## Your goal:
From the listing below, restate word for word the lines from the line containing "The width and height of the screenshot is (534, 449)." down through the line containing "The width and height of the screenshot is (356, 171).". Exclude pictures.

## Provided information:
-------
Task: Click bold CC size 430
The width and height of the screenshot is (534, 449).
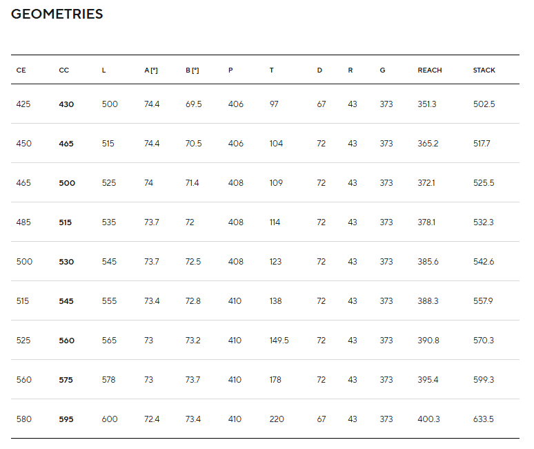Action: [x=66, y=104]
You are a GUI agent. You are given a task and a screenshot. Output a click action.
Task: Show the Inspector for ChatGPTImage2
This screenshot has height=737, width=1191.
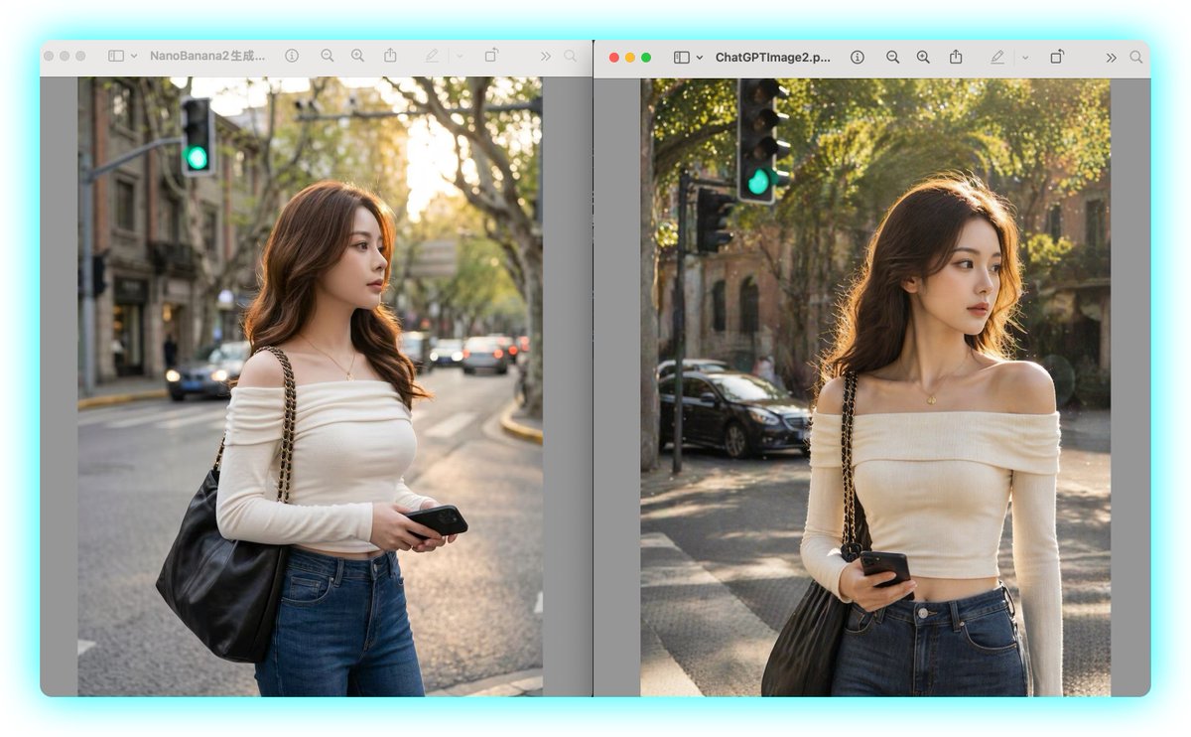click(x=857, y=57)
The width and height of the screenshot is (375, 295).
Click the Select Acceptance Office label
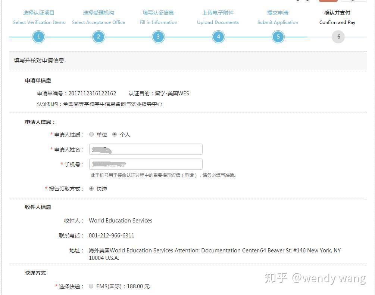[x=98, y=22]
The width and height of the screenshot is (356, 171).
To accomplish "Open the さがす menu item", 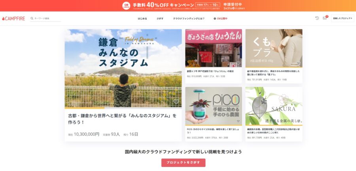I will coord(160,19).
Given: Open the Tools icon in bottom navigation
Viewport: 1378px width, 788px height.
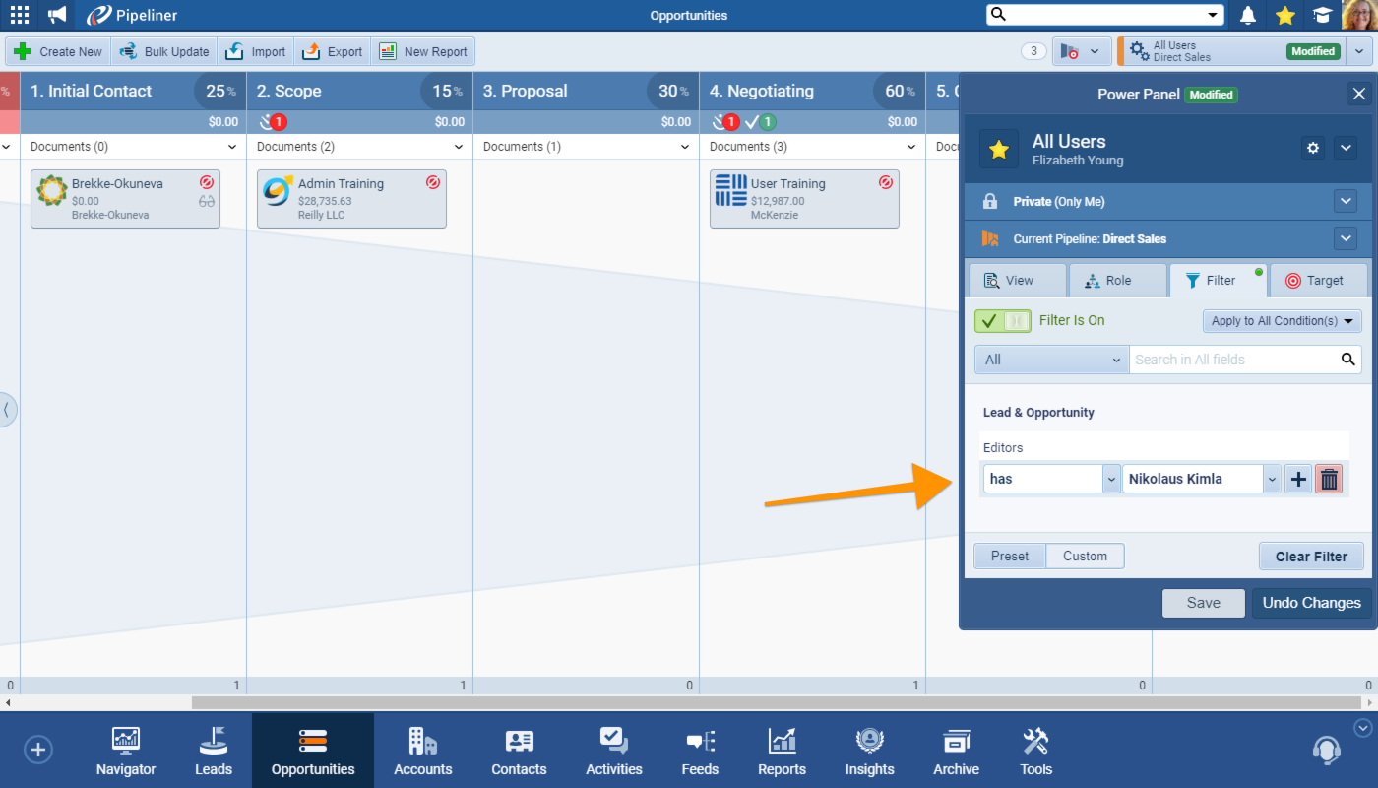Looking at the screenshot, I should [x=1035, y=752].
-------
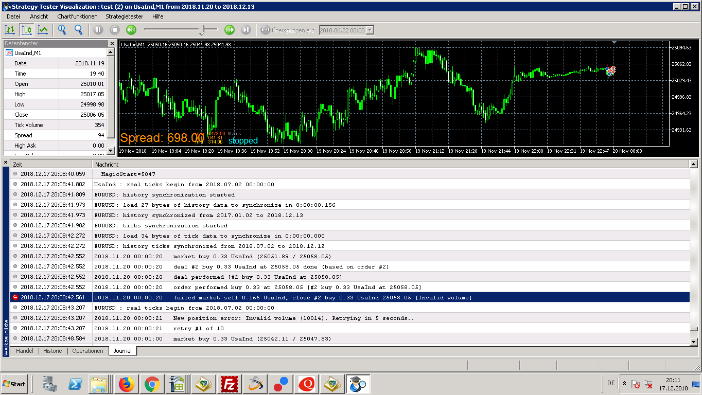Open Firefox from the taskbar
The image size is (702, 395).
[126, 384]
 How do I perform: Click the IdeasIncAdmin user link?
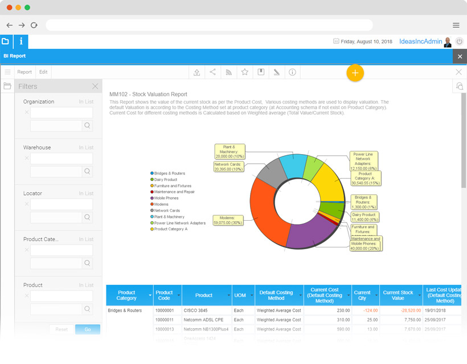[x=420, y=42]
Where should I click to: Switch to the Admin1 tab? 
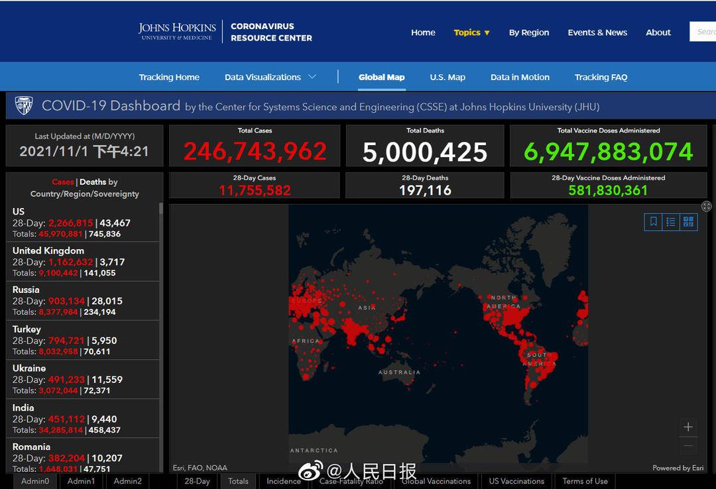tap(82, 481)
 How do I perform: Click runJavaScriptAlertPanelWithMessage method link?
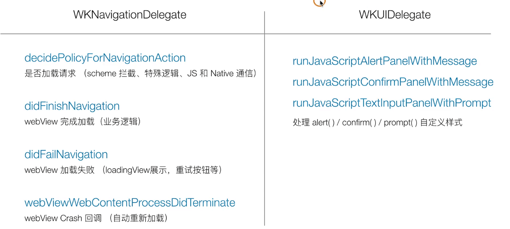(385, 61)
-------
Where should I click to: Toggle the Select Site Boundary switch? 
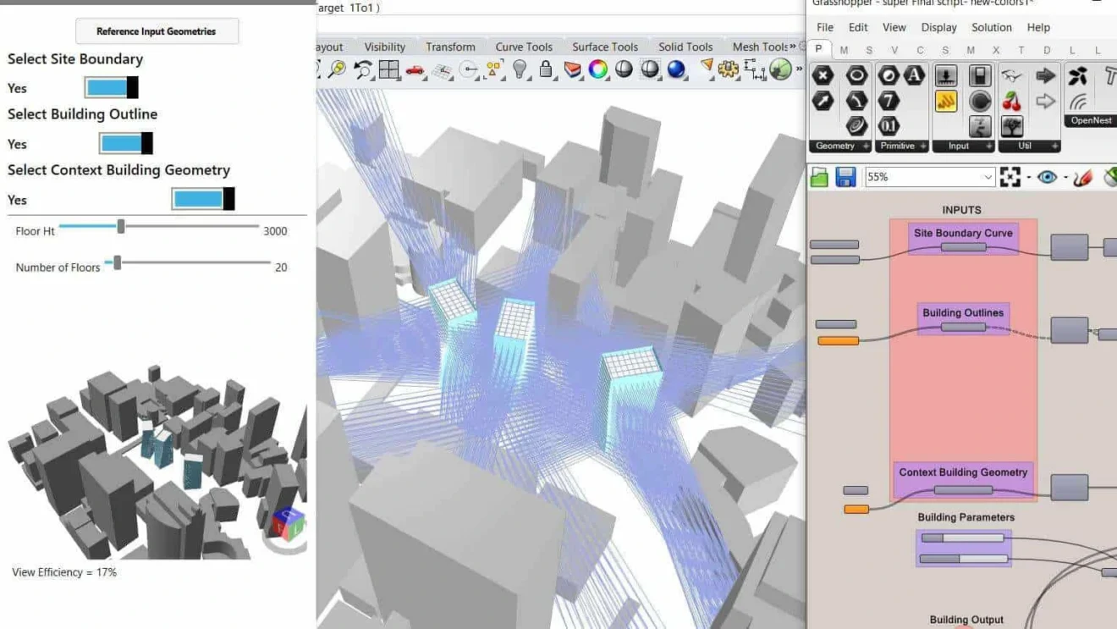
-------
## Expected answer:
The width and height of the screenshot is (534, 449).
Action: [x=66, y=104]
You are a GUI agent. You are given a task and a screenshot. Output a click action.
Task: Show the Inspector for ChatGPTImage2
This screenshot has height=737, width=1191.
click(x=857, y=57)
The width and height of the screenshot is (375, 295).
Click the Select Acceptance Office label
[x=98, y=22]
The width and height of the screenshot is (356, 171).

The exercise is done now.